S.S. Coachella Gossip: We Stalk Jarvis Cocker
No one's really interested in reading about the actual performances taking place on this musical ship of contradictions, the S.S. Coachella, amirite? (Well, if I'm wrong, here's our report from the first day.) Instead, you want a spoonful of gossipy anecdotal sugar, straight from the decks of this funny ship.
So here goes: As you may know, Pulp is headlining the S.S. Coachella. The iconic British band played almost two power hours on Sunday night, making cruisers swoon with Anglophilic adoration. But Jarvis Cocker -- the man whose name was being whispered all around the ship, and who is one of our sexiest male musicians -- didn't sit in his room or lay low.
No, Cocker made his way around the ship on Tuesday to watch other acts. He appeared to be wearing the same mud-colored suit he donned during Monday's performance. But it, well, suited him. With his hair messy, sipping a drink, in oversized glasses, Jarvis appeared to be having a reserved sort of good time.
He was spotted watching Warpaint who are, hands down, one of the best all-female groups I've ever seen live. I am a full-on Chuck-wearing, cat-owning feminist. But too often, women, especially really pretty ones, like those in Warpaint, get away with making subpar rock 'n' roll. Sure, men make a bunch of crap too. But just saying, these ladies were fantastic and beautiful.
In fact, during the Black Lips' totally not-in-any-way-boring set, I had to use the restroom. Dancing my way to the john, it was clear that I wasn't still bopping' to the music. One of the frontwomen of Warpaint nicely and jokingly (sorta) suggested I pee in the sink or even use the men's room. A gal after my own heart! Luckily, the cruisers are polite and I skipped the line, even making it back in time to hear the Lips play "Bad Kids."
Not long after, James Murphy invited the crowd to join him onstage in the Silhouette Theater. Cocker didn't get up there with the masses. He simply sipped his drink and watched the goofy moves from a safe distance. Murphy made my heart melt and my bum move with a cover of "Harvest Moon." I was about to leave at a certain point, only to come back to dance to Deee-lite. Hats off, Mr. Murphy!

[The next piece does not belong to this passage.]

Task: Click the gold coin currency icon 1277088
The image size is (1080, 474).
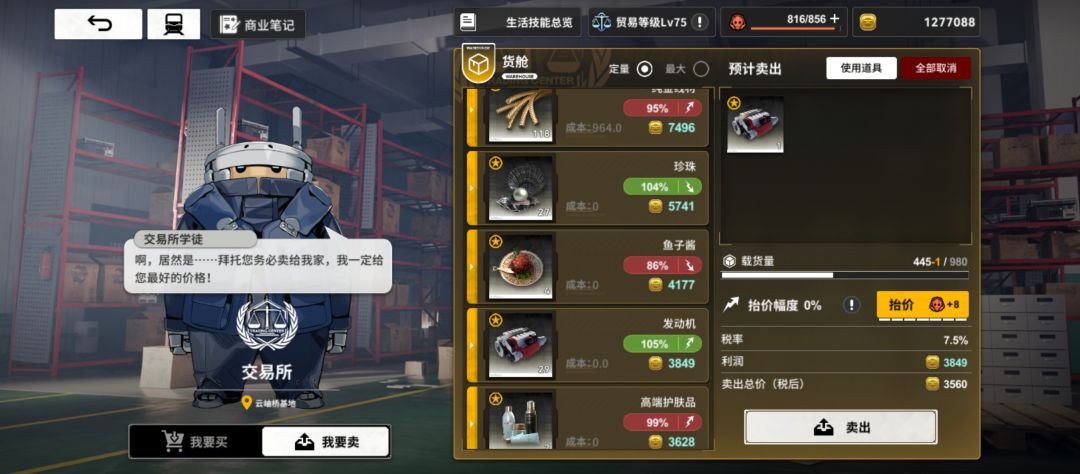Action: tap(868, 23)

The boat was 'a rockin' and not in a cute or funny way. The ship was lurching side to side, and people looked queasy. Gaslamp Killer (who liked my $2 thrift store little-boy tie-dye top) was going nuts on the pool deck, whipping beats into a batter of Luda and the Beatles, breaking songs up with funny hype shit, his halo of hair bouncing like those dumb beach balls that seem to be everywhere. The crowd was grooving, but still looked hesitant to give in totally to the music, any music. At about 1 a.m., things got creepy on the deck, and every drunk man seemed to have hungry eyes and grabby hands.